#### [TEXTE À LIRE]
Le sentiment des maîtres transparaît dans un Compte-rendu sur l’enseignement de l’ukrainien. Il pointe pêle-mêle le manque d’assiduité et de travail des étudiants et la mauvaise volonté de l’administration à donner les moyens d’enseigner et même à appliquer l’ukrainisation officielle. Ce texte est d’autant plus significatif qu’il n’émane pas d’un fieffé réactionnaire, mais de Hnat Khotkevytch12. Vétéran de la révolution de 1905, écrivain, militant du théâtre amateur ukrainien parmi les ouvriers puis chez les montagnards des Carpates, instigateur du renouveau musical de la bandoura13 : difficile d’imaginer pédagogue plus investi. Son insatisfaction laisse imaginer le laisser-aller qui règne.
Cette situation a des causes objectives. Les étudiants ont fait une bonne partie de leurs études secondaires pendant la guerre civile et ont perdu l’habitude du travail et des usages scolaires. Le directeur de l’établissement, nommé en novembre 1922, tente de redresser la barre avec ses moyens : il réorganise les classes et surtout met fin au passage automatique d’un niveau à l’autre14. Sur fond d’expérimentations pédagogiques, l’impuissance des pédagogues est suppléée par le pouvoir administratif du directeur.
Révolution institutionnelle ?
L’importance de ce directeur dans l’organisation des études fait douter du pouvoir communard décrit dans la revue. Le technicum est administré par V.A. Petrov, directeur, mais également « commissaire politique » de l’école. Enseignant lui-même l’ « instruction politique de base », c’est un « vieux militant du Parti ». Il participe à une cellule unique du PC et de la JC instituée dans l’établissement et dont la prééminence dans l’école est reconnue administrativement : des responsabilités sont attribuées par l’État à des membres du Parti quel que soit leur statut. Ainsi, l’Inspection générale de l’Enseignement agricole, organisme d’État, écrit qu’en l’absence de Petrov, le commissariat politique est assuré par un étudiant de la Jeunesse communiste, Klioutchnikov15.
La confusion des institutions est donc assez inextricable. Ce Klioutchnikov siège à la direction du technicum en tant que représentant du conseil de la commune, alors que Petrov assiste aux sessions du conseil de la commune en tant que directeur de l’école. À l’assemblée générale étudiante, ils sont respectivement rapporteur et co-rapporteur d’un seul exposé. Un même étudiant, Troïanski, appartient à la cellule du Parti, au conseil du club et au conseil de la commune. On sait que la section syndicale et la commune sont amalgamées et le dirigeant syndical, Jinkine, est suppléant au conseil de la commune16. En conséquence, le cercle du pouvoir est resserré. En tout, douze étudiants sur 152 (8 %) exercent une responsabilité, mais les quatre membres du conseil de la commune (2,5 % des étudiants) cumulent chacun deux ou trois postes. Avec Petrov, ils forment la direction réelle du technicum.

#### [CONSIGNE A]
Mettez sous forme de liste numérotée les lignes du listing, de la ligne contenant « Click the Add participant link » jusqu'à la fin du listing incluse, en omettant les lignes vides.
Le texte et le listing n'ont aucun rapport l'un avec l'autre.

Données de localisation des mots et des éléments:
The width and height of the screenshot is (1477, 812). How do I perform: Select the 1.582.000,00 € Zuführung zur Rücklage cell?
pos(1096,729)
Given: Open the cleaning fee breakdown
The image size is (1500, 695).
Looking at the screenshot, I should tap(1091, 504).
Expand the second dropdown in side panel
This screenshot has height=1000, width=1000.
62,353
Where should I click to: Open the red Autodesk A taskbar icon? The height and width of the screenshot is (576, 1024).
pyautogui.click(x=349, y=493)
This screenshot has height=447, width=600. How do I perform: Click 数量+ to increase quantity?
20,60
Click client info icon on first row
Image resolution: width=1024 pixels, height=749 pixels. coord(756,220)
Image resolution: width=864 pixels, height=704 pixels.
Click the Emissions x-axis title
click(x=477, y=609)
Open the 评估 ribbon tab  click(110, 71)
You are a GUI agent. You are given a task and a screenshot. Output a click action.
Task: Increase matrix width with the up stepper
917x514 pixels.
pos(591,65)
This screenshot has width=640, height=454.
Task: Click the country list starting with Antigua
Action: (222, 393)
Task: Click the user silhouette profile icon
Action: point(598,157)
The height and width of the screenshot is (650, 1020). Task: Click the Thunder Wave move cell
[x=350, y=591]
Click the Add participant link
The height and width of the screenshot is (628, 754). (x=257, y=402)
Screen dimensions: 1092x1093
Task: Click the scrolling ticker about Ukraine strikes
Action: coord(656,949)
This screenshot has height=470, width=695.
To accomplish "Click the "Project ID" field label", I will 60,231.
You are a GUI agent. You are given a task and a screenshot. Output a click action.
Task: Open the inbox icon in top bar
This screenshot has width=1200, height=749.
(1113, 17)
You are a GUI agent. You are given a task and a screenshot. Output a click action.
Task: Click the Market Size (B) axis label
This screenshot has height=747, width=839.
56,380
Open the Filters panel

#### [CONSIGNE B]
Dans le texte sur le technicum, reprenez le passage allant de « L’importance de ce » jusqu'à « Jeunesse communiste, Klioutchnikov15. » inclus, en remplaçant « directeur » par « recteur ».

#### [CORRIGÉ A]
1. Click the Add participant link
2. The height and width of the screenshot is (628, 754). (x=257, y=402)
3. Screen dimensions: 1092x1093
4. Task: Click the scrolling ticker about Ukraine strikes
5. Action: coord(656,949)
6. This screenshot has height=470, width=695.
7. To accomplish "Click the "Project ID" field label", I will 60,231.
8. You are a GUI agent. You are given a task and a screenshot. Output a click action.
9. Task: Open the inbox icon in top bar
10. This screenshot has width=1200, height=749.
11. (1113, 17)
12. You are a GUI agent. You are given a task and a screenshot. Output a click action.
13. Task: Click the Market Size (B) axis label
14. This screenshot has height=747, width=839.
15. 56,380
16. Open the Filters panel

#### [CORRIGÉ B]
L’importance de ce recteur dans l’organisation des études fait douter du pouvoir communard décrit dans la revue. Le technicum est administré par V.A. Petrov, recteur, mais également « commissaire politique » de l’école. Enseignant lui-même l’ « instruction politique de base », c’est un « vieux militant du Parti ». Il participe à une cellule unique du PC et de la JC instituée dans l’établissement et dont la prééminence dans l’école est reconnue administrativement : des responsabilités sont attribuées par l’État à des membres du Parti quel que soit leur statut. Ainsi, l’Inspection générale de l’Enseignement agricole, organisme d’État, écrit qu’en l’absence de Petrov, le commissariat politique est assuré par un étudiant de la Jeunesse communiste, Klioutchnikov15.